A four-part series of programs exploring the roles of women in world religions will begin Tuesday, Feb. 27 when the UCSB Affiliates present "Prophets and Servants of the Word: Women in Early Christianity," a talk by Christine M. Thomas, a professor of religious studies at UCSB.

The presentation will run from 7:30 to 9:30 p.m. in the University Club, 1332 Santa Barbara St. in Santa Barbara.
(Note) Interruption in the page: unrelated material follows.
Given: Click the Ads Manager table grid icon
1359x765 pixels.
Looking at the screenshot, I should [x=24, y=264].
Cost is $5 to Affiliates or Chancellor's Council members and $8 to all others.

Despite early Christian philosophy which allowed women only a restricted role in the church, in fact, says Thomas, women carried out many important tasks.

They were missionary workers, benefactors, prophets and teachers, among other things, said Thomas, who will examine the differences between official church policy and reality.
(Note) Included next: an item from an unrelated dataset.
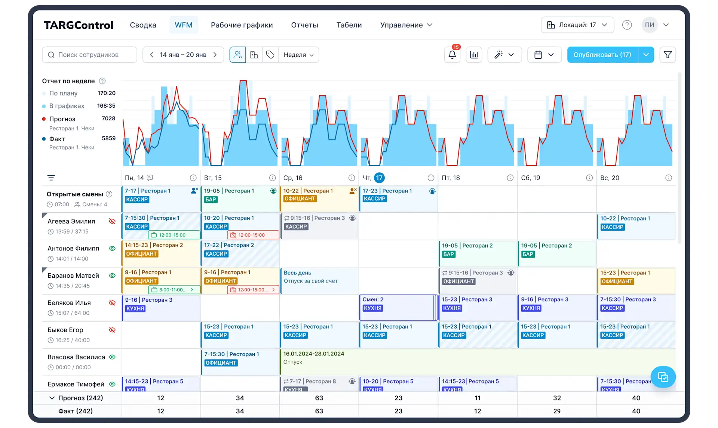Toggle visibility for Агеева Эмилия
Image resolution: width=718 pixels, height=428 pixels.
(x=112, y=221)
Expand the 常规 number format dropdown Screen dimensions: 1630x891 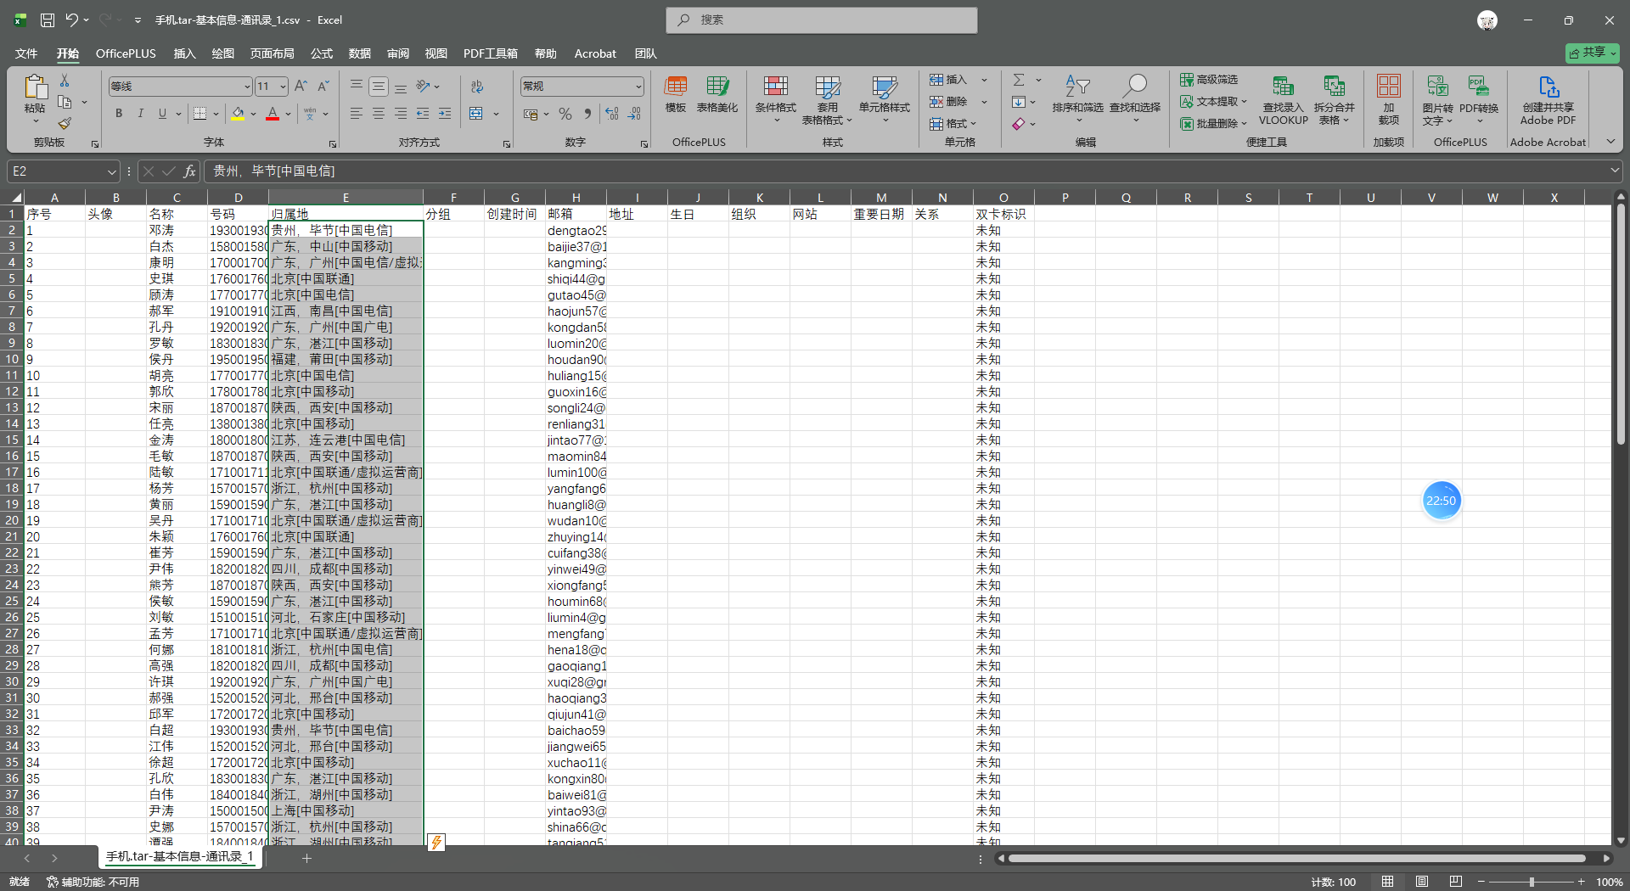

Thomas studied the classics and ancient history at the University of Minnesota and the Eberhardt-Karls UniversitŠt in Germany and earned a Ph.D. in the study of religion at Harvard University.

She is an expert in early Christianity and since 1991 has spent part of each year in Turkey doing archaeological research seeking evidence of religion during the Roman Period.

Her writings include Beyond Fiction: The Acts of Peter and the Ancient Novel (Oxford: 2001) and Phrygian Votive Steles (Ankara: 1999).

Other programs in the women and religion series are "The Equivocal Attitude of Buddhism Toward Women, " Wednesday, March 14, Vesna Wallace, lecturer, UCSB Department of Religious Studies; "Women and the Qur'an, Tuesday, March 27,

Ruqayya Khan, visiting assistant professor, UCSB Department of Religious Studies; and "Mothers and Goddesses: Women in Search of the Feminine Divine," Monday, April 9, Nancy Ramsey Tosh, Ph.D., and Melissa Wilcox, faculty fellow, UCSB Department of Religious Studies.